From the trial courtroom they were led through a small corridor to a courtyard, where they tied their eyes and shot them. All the good things that have happened in Romania start from that moment on. In all the visits I have made to Romania for decades, I have never identified remorse for how the couple came to an end.
Ceausescu's foreign policy was superficially independent of the Soviet Union, but Romanians, unlike many in the West, were never fooled. The world knew that if the Soviet Union had not been so neighbouring from a geographical point of view, Romania would have escaped the communist nightmare of almost half a century.
Through all the adversity of weak and corrupt democratic governments from 1989 onwards, life here is better and safer than at any other time in the country's history. It is a rule of law, dedicated to the rights of the individual and not to some mythical collective will and fate, such as Ceausescu's Romania and Putin's Russia.
Ceausescu and Putin
Putin's authoritarian rule is not on the scale of the Ceausescu regime, which operated authentic slave labour camps, put a ration on food and proceeded to destroy a vast historical area of the Romanian capital - thrown into oblivion to pave the way for a Stalinist "City of the Dead", which housed gloomy government offices.

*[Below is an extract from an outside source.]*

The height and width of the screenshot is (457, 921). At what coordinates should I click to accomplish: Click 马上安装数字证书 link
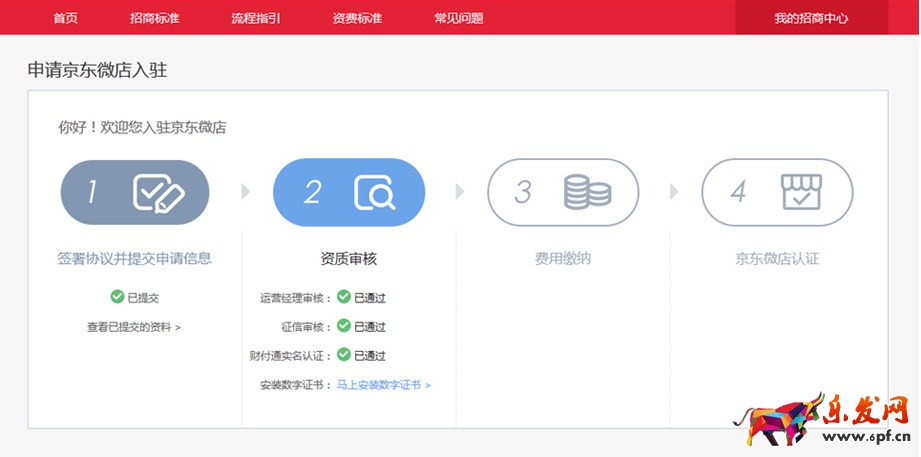point(383,384)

But, like Ceausescu, Putin, invading Ukraine, has embarked on an extreme and dangerous journey whose end cannot be prescribed. There is even a lesson for Putin from the fall of Ceausescu.
Ceausescu never smiled. He always seemed "restless and busy," one of his nephews told me a few years ago. Romania, among so many others, gives doctrines about the horror - and loneliness - of absolute power. From dominating a gigantic palace, then within a period of about 24 hours sleeping in campaign beds in a small room without toilet or heating inside a winter night, eating from tin cans, waiting for their trial and execution - this was the fate of the Ceausescu.
Romanians, as pessimistic as they may be about the West's determination, are nevertheless wise that something similar may one day happen to Putin.